Last weekend was my 42nd birthday so I decided not to work on the boat and instead went fishing. I got a shitload of bass from one of our local ponds here in Folsom, and had a really nice sushi dinner. No, I didn’t eat those pond bass raw; we got the sushi at a restaurant later that night. I released all the fish that I caught. All in all, not a bad birthday weekend….. So now the projects have started to stack up. Well, not that they’ve started to stack up. They’ve always been there. It’s just that the more I dig into this boat, the more problems I find. Don’t get me wrong, I still love her.
Went down again on Friday morning and decided to tear out the Wolter Instant Hot Water Heater. In concept, this little device is a great thing. Propane fired, and it only heats water when you use it. How cool is that on a sailboat? Not cool at all, that’s how cool. Problem is that where, and how it was installed is EXACTLY what the manufacturer tells you not to do in the detailed instructions that we found tucked away in one of the drawers on the boat. Things like
combustion air supply and chimney flue length are mentioned, but whom ever installed this thing paid no mind to minor details such as INSTRUCTION MANUALS. Also, multiple flare fittings in the propane line contained within the engine room is a big no-no. So now it’s torn out, and I’m left with a nice 4-inch hole in the cockpit just aft of the propane locker lid where once was a chimney cap. No matter. Cockpit teak is on that long list of thing to be replaced.
Next order of business was to finish installing the rest of the LED strip lights we received from marine beam.com. Great little things to replace all the crappy fluorescents we ripped out, but the USB connections at each end are a bitch to wire into a boat. I ordered male and female USB ends from some geek supply online and soldered up my own cables with marine-grade wire to connect them all together (photos here). I pulled new wire from the existing panel (soon to be replaced and re-located) over to the junction block at the Nav Station, and then back around to the port side. Yay, everything looks great, and cooking in the galley will now have plenty of task lighting. I also installed the 3 strip lights above the port side dinette.

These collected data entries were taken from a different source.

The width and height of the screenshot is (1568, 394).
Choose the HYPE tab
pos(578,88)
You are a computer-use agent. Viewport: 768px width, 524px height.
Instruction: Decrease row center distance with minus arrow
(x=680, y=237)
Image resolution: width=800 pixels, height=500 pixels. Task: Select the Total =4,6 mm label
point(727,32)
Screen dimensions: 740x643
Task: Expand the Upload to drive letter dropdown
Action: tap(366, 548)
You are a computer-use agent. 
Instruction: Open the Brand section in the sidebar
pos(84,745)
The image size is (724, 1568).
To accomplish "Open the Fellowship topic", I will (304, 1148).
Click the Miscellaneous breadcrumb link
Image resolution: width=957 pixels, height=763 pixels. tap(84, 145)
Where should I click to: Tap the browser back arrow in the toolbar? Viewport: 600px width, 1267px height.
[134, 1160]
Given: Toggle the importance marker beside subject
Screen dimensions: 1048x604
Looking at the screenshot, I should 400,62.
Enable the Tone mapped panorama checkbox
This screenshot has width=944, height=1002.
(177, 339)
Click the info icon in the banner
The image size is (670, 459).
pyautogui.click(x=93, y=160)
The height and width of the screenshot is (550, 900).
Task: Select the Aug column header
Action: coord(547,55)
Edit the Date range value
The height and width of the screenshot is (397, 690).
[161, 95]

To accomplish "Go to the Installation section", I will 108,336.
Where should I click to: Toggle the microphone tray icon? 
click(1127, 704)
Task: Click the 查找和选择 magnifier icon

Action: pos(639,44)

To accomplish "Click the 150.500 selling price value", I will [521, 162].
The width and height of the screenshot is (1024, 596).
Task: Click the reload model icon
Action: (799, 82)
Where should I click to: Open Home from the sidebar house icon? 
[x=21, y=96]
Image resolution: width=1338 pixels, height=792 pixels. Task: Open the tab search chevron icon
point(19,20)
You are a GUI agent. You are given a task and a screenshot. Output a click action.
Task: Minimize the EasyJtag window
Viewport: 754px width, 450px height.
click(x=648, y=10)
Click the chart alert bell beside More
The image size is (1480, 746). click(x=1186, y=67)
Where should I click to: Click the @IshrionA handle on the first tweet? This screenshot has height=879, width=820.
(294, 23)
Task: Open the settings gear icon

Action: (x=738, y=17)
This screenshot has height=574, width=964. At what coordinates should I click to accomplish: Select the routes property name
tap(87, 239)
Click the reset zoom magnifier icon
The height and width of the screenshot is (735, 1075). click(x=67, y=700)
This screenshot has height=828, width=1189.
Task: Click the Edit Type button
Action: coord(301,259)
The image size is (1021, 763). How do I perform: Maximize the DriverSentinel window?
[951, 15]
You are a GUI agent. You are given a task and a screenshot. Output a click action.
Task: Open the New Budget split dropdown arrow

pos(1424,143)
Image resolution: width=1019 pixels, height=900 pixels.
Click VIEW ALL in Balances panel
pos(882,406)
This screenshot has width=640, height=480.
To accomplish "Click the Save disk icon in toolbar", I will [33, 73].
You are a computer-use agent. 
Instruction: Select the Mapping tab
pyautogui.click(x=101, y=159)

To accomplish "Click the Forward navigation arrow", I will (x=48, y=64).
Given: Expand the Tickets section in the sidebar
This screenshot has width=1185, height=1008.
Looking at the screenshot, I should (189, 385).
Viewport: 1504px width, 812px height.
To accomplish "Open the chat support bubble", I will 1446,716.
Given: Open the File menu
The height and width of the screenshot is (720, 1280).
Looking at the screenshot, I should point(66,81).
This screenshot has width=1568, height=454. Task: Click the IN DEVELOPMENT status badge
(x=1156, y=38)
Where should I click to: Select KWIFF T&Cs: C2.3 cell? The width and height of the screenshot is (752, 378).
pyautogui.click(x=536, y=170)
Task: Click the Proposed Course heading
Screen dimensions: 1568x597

The next task to check off the list was re-wiring the forward reading lights in the v-berth. We ordered some nice halogen fixtures from downwindmarine.com and replaced the bulbs with LED’s from….. yep, you guessed it: marinebeam.com. For some reason though, the boat builder decided to make a separate run of wires all the way forward from the breaker panel, under the floorboards, inside the bilge and up the forward bulkhead on the same switch that controls the forward overhead lighting that I just replaced a few weeks ago. Not any more. I needed a wire drop for the vanity strip lights in the head anyway, so I continued the circuit from the dome light down through the medicine cabinets, through the forward bulkhead, and into the port side v-berth locker to intercept the existing reading lights. Done deal, and I was able to pull out a bunch more of that crappy old automotive grade wiring that has been so problematic.
I added up the total amps (and Watts @ 12 volts) from the new LED lighting on each circuit that we ran, and the most that we’re pulling is on the port side strip lights at 4 amps (50 Watts). Most of the other new circuits come in at about 2.5-3.5 amps (30-40 Watts). That’s a whole lot of light for very little drain on the battery bank compared to the old incandescent fixtures pulling 1.5 amps each (18 Watts @ 12 volts). Total lighting load with every single light on at the same time is 10.54 amps. With the new Blue Seas panel we’re installing, I could have ran ALL the lighting on one 15 amp breaker. To err on the side of conservative, I decided to run 4 separate circuits, but maybe I’ll split them up into two breakers when we get the new panel; overhead & strips.
Oh yeah, and another thing that came up during my misadventures inside the breaker panel…Rewind back to the late-November pre-purchase survey. It was noted that the freshwater pressure pump “functioned intermittently”. When you swing the door open and the pump switch is on, sometimes it would kick in and start pumping water from the freshwater tank. Close the door, and it would not. The damn thing worked fine for the last 4 months. Well, this weekend when I was [literally] up to my armpits inside the breaker panel I guess I jiggled that wire loose and it finally broke contact from the switch (crappy Taiwan solder job with even crappier wire). I went to make dinner Saturday night and noticed the pressure pump was not kicking on as water barely dribbled out the galley faucet. As I dropped the panel to investigate the problem it was easy to see the sparks arcing between the corroded contacts as I wiggled the breaker panel up and down. Long story short: soldered a new wire to the switch and spliced it into the pressure pump. It works for now, and it’ll be taken care of permanently when I finally get that new Blue Seas breaker panel installed in the Nav Station.